Cependant, les événements récents ont prouvé que Poutine, qui semblait satisfait de laisser la situation s'envenimer dans un état d'impasse politique au cours des 20 dernières années, a décidé d'agir contre cette faction libérale. Il a été aidé par les récentes attaques économiques de l'Occident. Les sanctions visant les oligarques russes semblaient avoir pour but de les pousser à l'action, de les obliger à s'organiser politiquement pour demander à Poutine d'accéder aux exigences de l'Occident afin que leurs réserves d'argent cachées et leurs lignes de crédit occidentales ne soient pas saisies. Et comme nous pouvons le voir maintenant, la classe des affaires en Russie ressent clairement la pression résultant des sanctions occidentales et Poutine a décidé d'appliquer sa propre pression sur ces oligarques, servant effectivement d'enclume au marteau de l'Occident. Nous avons maintenant Dmitry Medvedev, l'ancien président et premier ministre, qui teste les eaux politiques et parle ouvertement d'un vaste programme de nationalisation économique. Il y a un mois, il aurait été impensable de prononcer de tels mots, car cela aurait constitué une violation de la détente que Poutine et la faction des oligarques libéraux ont entretenue pendant la majeure partie des deux dernières décennies. En revanche, les patriotes de tous bords et de toutes couleurs en Russie, qu'ils soient communistes, centristes, poutinistes ou même de nombreux nationalistes non achetés, réclament cette mesure depuis que les retombées désastreuses de la campagne de privatisation des années 90 sous l'administration Eltsine sont devenues évidentes.

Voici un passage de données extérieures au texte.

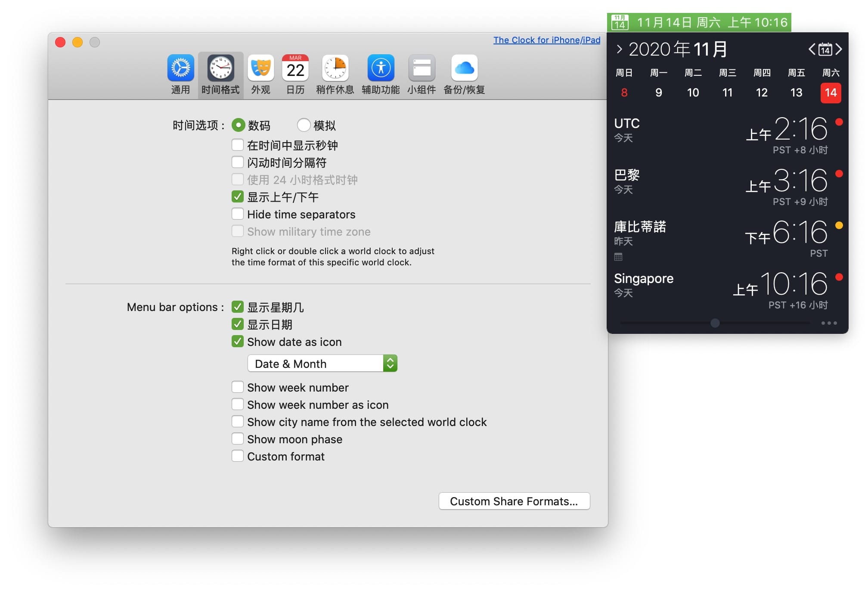Open the 稍作休息 take-a-break icon
868x591 pixels.
[x=335, y=68]
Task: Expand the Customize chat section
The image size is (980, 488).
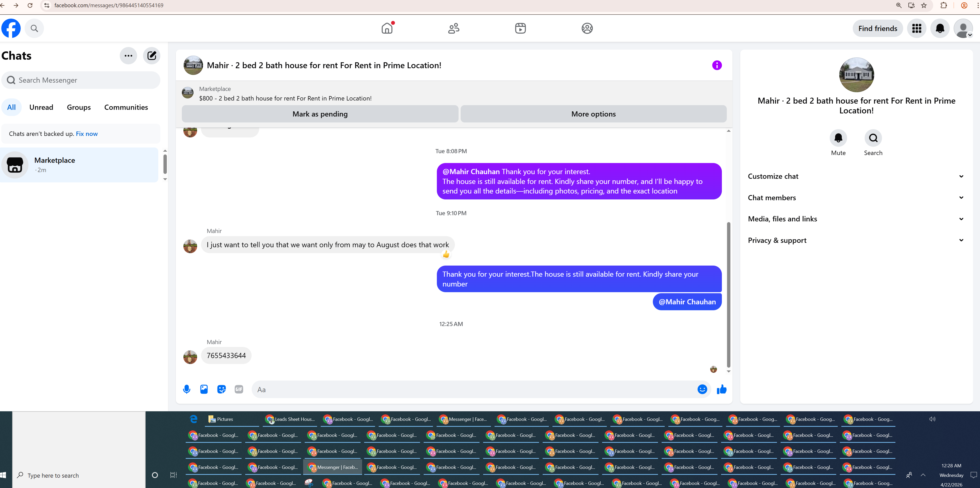Action: click(855, 176)
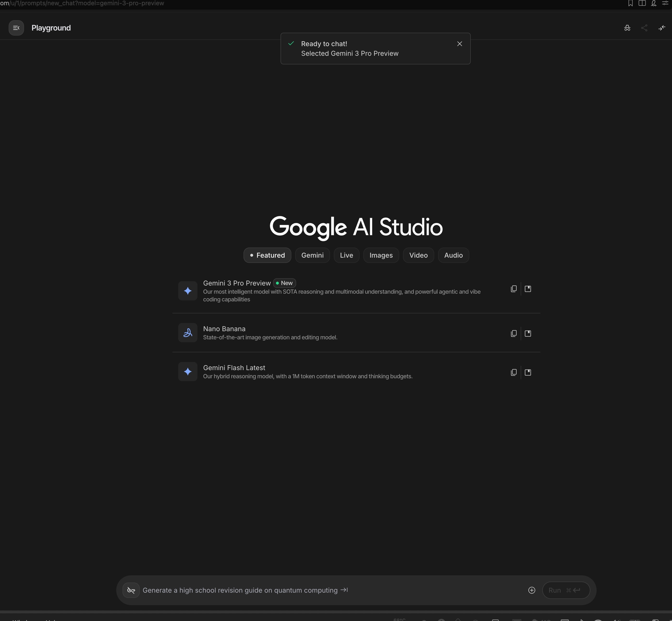Open Nano Banana details in new window
The height and width of the screenshot is (621, 672).
(x=528, y=333)
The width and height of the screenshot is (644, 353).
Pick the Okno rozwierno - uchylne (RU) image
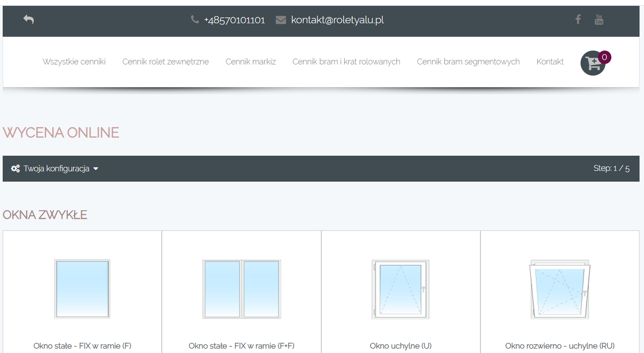(x=560, y=289)
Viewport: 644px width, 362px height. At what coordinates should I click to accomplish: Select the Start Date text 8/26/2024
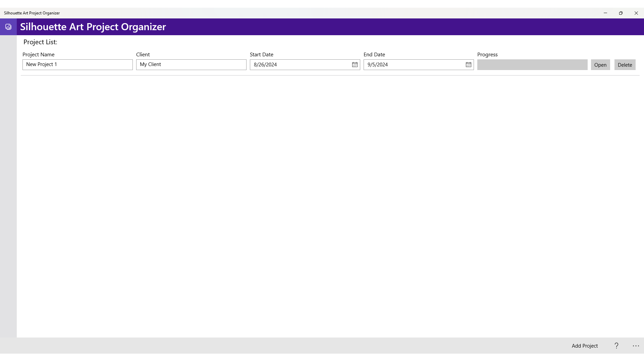[265, 65]
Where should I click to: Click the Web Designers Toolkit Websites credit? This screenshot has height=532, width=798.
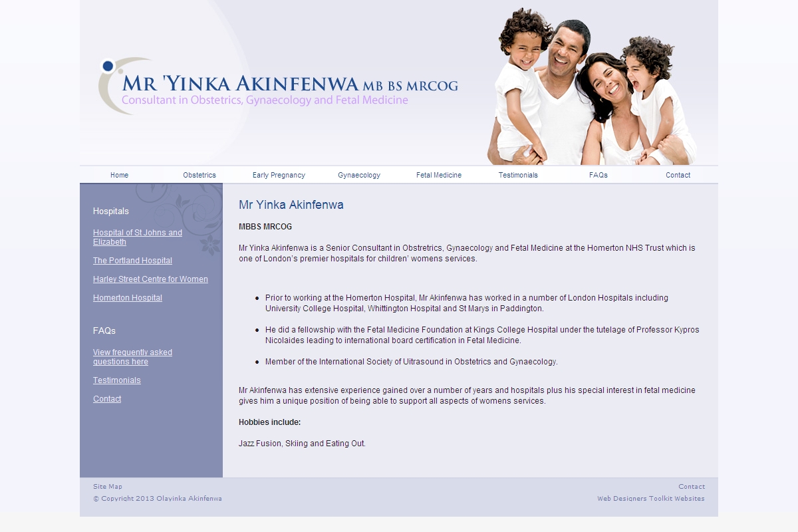pos(652,497)
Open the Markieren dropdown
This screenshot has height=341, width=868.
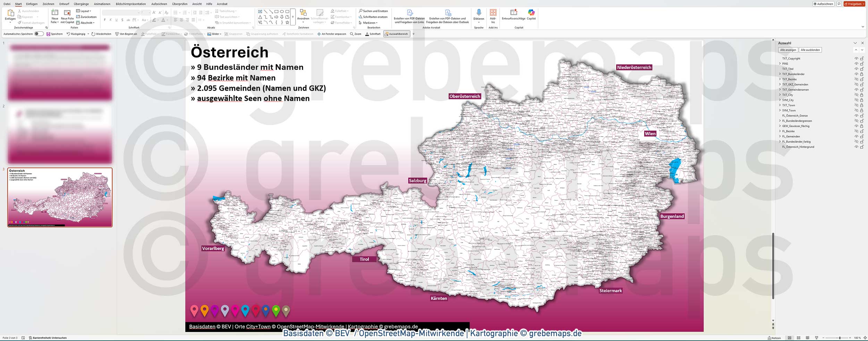(369, 22)
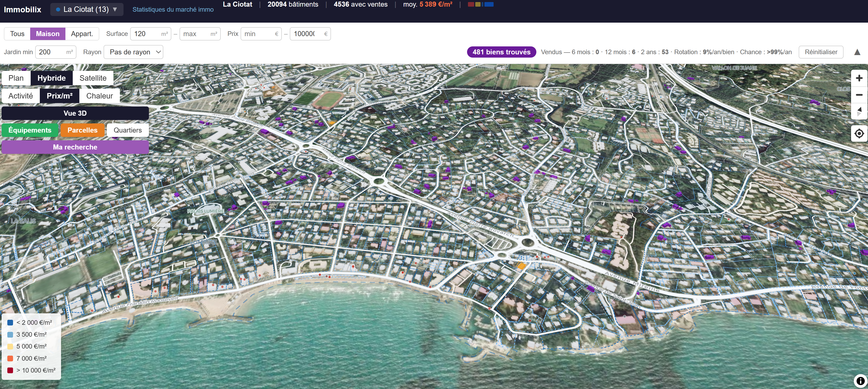Toggle the Vue 3D mode
This screenshot has height=389, width=868.
(75, 113)
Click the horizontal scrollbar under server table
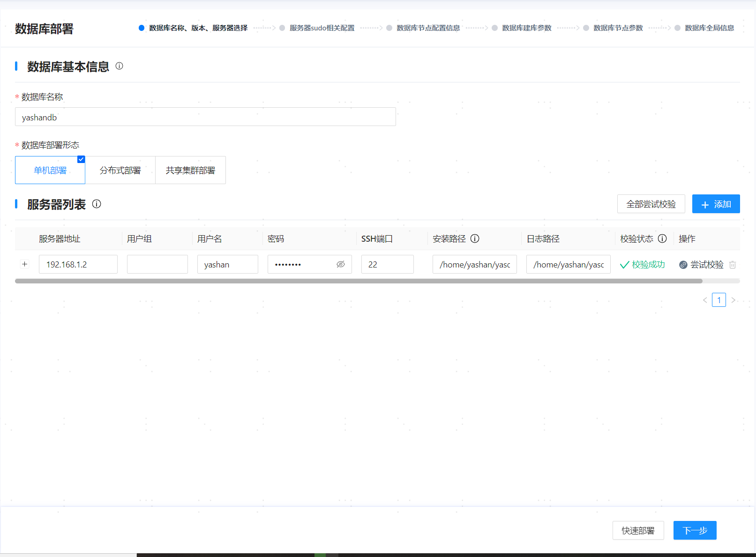 [x=359, y=281]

Je le répète : l'administration de Poutine prend actuellement des mesures actives pour fermer les médias libéraux et dépouiller les oligarques ennemis de leurs actifs. Dans la pratique, cela signifie que le gouvernement prendra davantage le contrôle des industries clés et que Poutine mettra ses hommes à leur tête. Le résultat final devrait ressembler au modèle chinois, que Poutine a souvent loué par le passé pour sa capacité à défendre les intérêts nationaux et à promouvoir des projets économiques conformes aux objectifs déclarés du gouvernement. Cette synthèse entre l'État et les grandes entreprises a été définie par les marxistes dans les années 70 comme la définition convenue du fascisme, même si elle a été pratiquée par des monarchies, des États communistes, des États nationaux-socialistes et littéralement tous les États-nations de l'histoire en temps de guerre ou de crise économique. Nous aurons plus à discuter sur ce front au fil des jours, mais il y a peu de raisons de croire que Medvedev bluffe sur ce front. La Russie étant clairement confrontée à l'OTAN, le pays sera contraint d'adopter une économie de guerre, ce qui implique nécessairement une plus grande intégration de l'État et des grandes entreprises, avec des éléments déloyaux dans la classe des affaires presque certainement mis sur une liste de purge.

Mais il y a certainement d'autres choses en préparation qui deviendront évidentes dans les jours et les semaines à venir.

En une seule semaine, la société civile russe a été ébranlée dans ses fondements :

Des lignes sont tracées entre les traîtres et les loyalistes sur les lieux de travail, dans les universités et dans les bazars.

La Douma pourrait ne pas survivre longtemps dans son état actuel.

La loi martiale est ouvertement discutée.

Les discussions sur les codes QR et la mise en œuvre de l'agenda 2030 dans des villes comme Moscou et Saint-Pétersbourg ont été abandonnées.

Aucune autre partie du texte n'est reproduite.